I’ve been running my channel full-time for about two years and for the first year and a half I thought subscribers really mattered, to how much money I made later finding out that it had nothing to do with it.
it’s about views and view duration.
When I started my YouTube channel to share the gift that I’ve been given by God. Showing people how to work on their automobiles from home and showing them some of the nice tricks that I’ve learned in my 30 years of working on automobiles.
I only started full-time after I was cheated out of $80,000 (my life savings). With nothing to do but work on a bunch of cars I started shooting YouTube video and I’d like to think over the years I’ve gotten better at it if you ever need any advice please ask. I will be happy to tell you what little bit I know but I do get over 500,000 views (very consistently) a month with a small subscriber count of only 19,000.
I don’t personally think that 19,000 is all that many people as followers. but I have started gearing my channel towards advertising and just helping people by answering everything that people say to me even if I don’t want to I’m always polite even when they’re not very polite to me.
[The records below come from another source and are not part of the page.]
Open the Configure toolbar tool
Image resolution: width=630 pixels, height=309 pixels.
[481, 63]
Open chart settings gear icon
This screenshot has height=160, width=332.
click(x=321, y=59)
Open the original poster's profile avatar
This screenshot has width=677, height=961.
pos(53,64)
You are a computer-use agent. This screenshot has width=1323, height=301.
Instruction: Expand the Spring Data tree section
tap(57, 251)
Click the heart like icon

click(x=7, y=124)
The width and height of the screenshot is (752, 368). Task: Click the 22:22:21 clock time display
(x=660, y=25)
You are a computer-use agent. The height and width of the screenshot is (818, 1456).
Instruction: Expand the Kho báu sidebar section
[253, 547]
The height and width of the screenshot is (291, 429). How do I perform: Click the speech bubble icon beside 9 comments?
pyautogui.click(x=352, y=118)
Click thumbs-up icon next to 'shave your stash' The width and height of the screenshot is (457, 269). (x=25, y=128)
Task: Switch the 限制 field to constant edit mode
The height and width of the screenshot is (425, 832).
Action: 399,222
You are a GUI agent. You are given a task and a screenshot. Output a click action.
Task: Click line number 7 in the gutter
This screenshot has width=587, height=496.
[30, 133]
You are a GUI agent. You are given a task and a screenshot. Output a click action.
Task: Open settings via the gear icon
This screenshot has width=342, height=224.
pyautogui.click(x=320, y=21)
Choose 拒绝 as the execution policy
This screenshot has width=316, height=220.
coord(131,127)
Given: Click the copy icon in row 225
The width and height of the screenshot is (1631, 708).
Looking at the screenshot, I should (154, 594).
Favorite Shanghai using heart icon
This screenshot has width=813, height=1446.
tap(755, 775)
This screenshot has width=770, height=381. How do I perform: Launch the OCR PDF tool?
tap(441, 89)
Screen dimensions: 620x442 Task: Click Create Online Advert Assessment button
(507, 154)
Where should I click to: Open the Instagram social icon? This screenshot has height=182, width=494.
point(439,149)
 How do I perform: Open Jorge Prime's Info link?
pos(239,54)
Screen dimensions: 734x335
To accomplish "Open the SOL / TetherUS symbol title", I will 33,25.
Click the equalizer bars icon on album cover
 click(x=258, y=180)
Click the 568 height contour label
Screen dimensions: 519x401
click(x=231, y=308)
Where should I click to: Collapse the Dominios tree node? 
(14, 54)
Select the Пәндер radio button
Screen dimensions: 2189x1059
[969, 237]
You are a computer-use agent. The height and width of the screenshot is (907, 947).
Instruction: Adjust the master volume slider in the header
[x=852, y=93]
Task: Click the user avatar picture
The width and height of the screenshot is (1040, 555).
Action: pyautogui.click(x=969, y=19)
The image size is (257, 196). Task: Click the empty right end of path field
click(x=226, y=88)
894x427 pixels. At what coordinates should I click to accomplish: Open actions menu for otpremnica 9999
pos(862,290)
Okay. I want to say this here so that maybe you and others can understand this. If more people understood what I am about to tell you, there would be a lot less misunderstanding about the subject of subscriber count. The first thing to understand is that not all subscriber counts are the same. You can't compare your channel with 19K subs with a channel like Cocomelon with 40 Million. You have to compare your channel with other channels that produce content in the same genre as yours. Some genres like cocomelon, trynottolaugh, and others, are what I call" gobbledygook" channels. They are like the candy store or donut shop of Youtube. They produce hollow, shallow content that is for meaningless entertainment purposes only. Guess what? People LOVE that kind of content. That kind of content appeals to a broad spectrum of people, so they have a pool of hundreds of millions (If not billions) of people to draw subs from.
Now, say you have an interest-based channel about renewing 1957 Chevys, or knitting, or canoe building. How many people are interested in those things? Not many. So, how many people available in that pool to draw subs from? There are some, but there are not millions. This is why you cannot compare an interest-based channel with a gobbledygook entertainment-based channel when it comes to subscriber counts. 1000 subs on a narrow interest-based channel dedicated to renewing 1957, or how to nit, or how to make a canoe, might be equivalent to 1 million (or 10 million) subs on a gobblygook channel. Why? Because out of the very small pool of people that are interested in the narrow topic of your channel, you got 1000 of them to sub to your channel. People that subscribe to gobbledygook channels are not serious people. They will hit that subscribe button without any thought. People that subscribe to interest-based channels are very serious about the thing they are interested in and won't just hit that subscribe button because they found your channel. You have to really impress them t get them to hit that subscribe button. If you also take into account that your channel is competing in the same market as these huge gobbledygook channels that are getting all the attention (YT suggestions), that means that those 1K subs are even more impressive.
I don't know your genre, but 19K is nothing to be ashamed of. It is true that subs do not equal more money, but subs DO equal MORE SUBS. Humans are very crowd influenced. The more people they see doing something, the more they feel comfortable doing the same things. Even though subs do not equal money, they equal respect, and respect equals more money. The problem is that most people do not understand the subs vs genre issue. So the see a channel in a much less popular interest-based genre and they expect it to have the millions of subs like the huge gobbledygook channels. This is very unfair. The same is true for sponsors. They think that if you don't have a million subs, you are not worth talking to, regardless of what genre you are in.
This is definitely a problem with channels in narrow interest-based genres that don't have a large pool of people to draw subs from.